- **What to work on**
Write out nothing but the lines from the one containing "This screenshot has width=1024, height=512." through the last line below, both included, and without the pictures.

- **Material to process**
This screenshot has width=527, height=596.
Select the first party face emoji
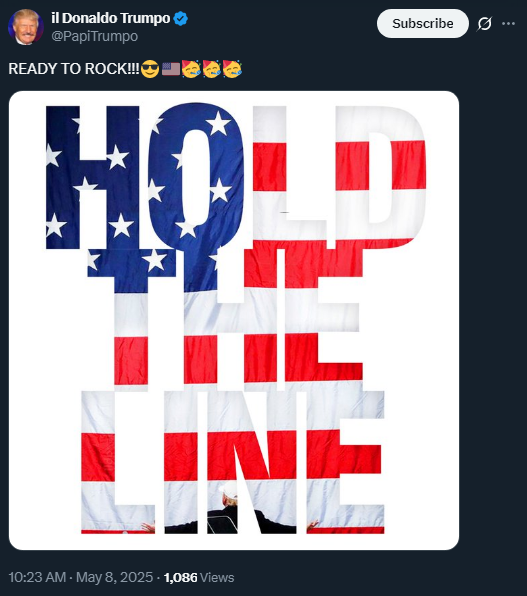[191, 69]
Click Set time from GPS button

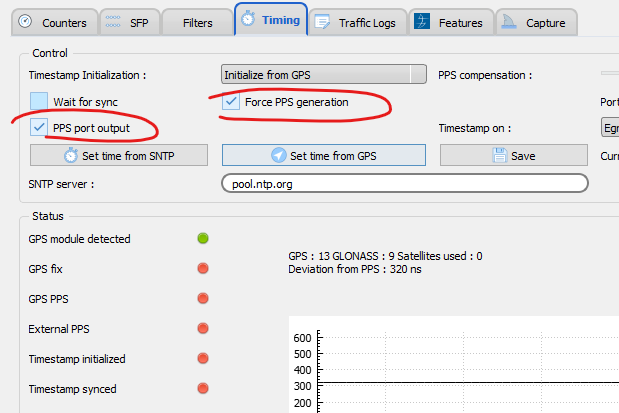pos(323,155)
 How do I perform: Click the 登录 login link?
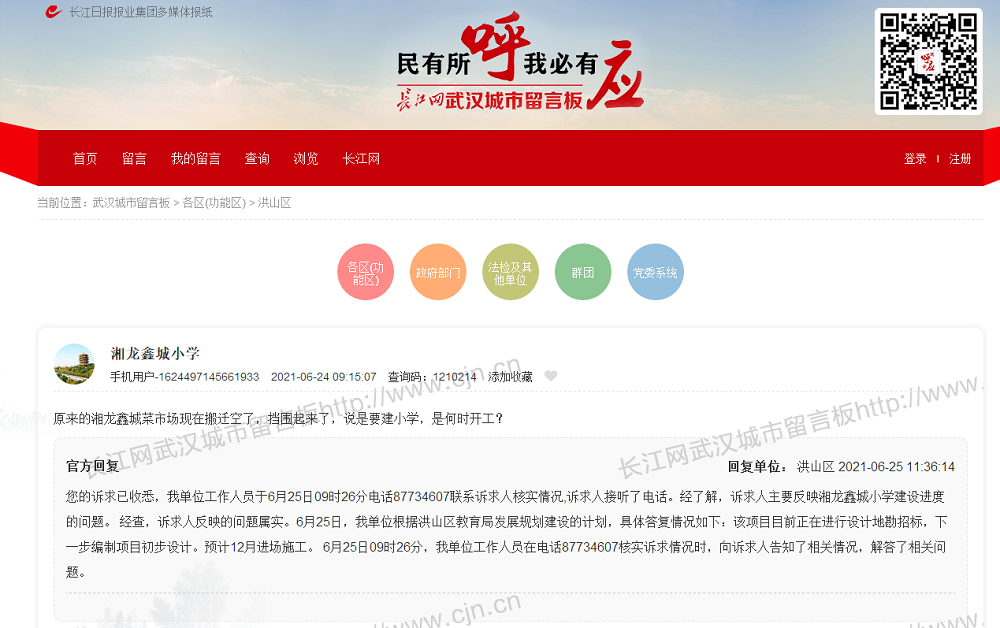tap(915, 159)
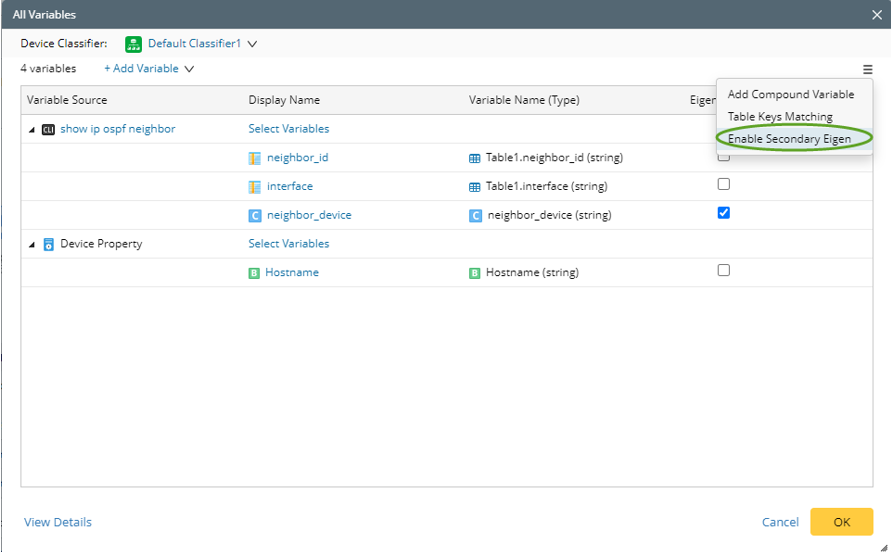Screen dimensions: 891x552
Task: Expand the Add Variable dropdown
Action: click(x=189, y=69)
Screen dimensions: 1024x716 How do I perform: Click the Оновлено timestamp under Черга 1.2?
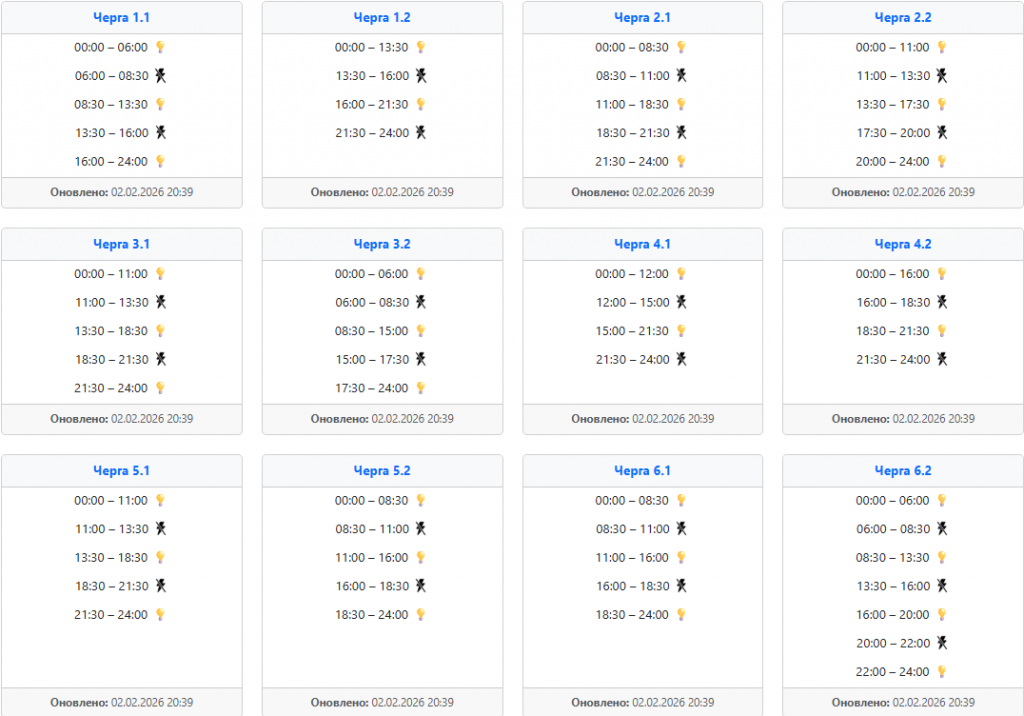[x=382, y=192]
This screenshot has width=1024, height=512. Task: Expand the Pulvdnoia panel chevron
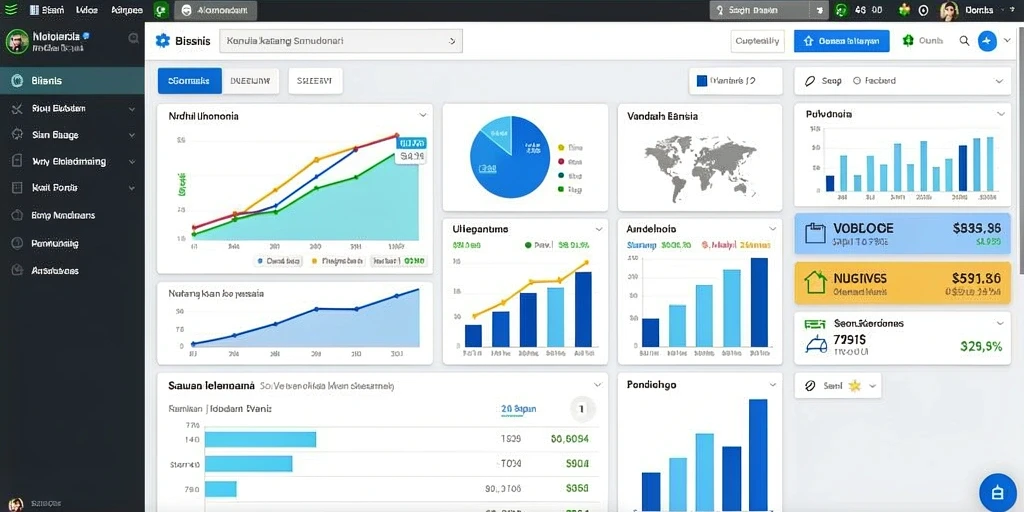pos(1000,114)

- **Finished exercise**
This screenshot has width=1024, height=512. Task: Expand the Pulvdnoia panel chevron
pos(1000,114)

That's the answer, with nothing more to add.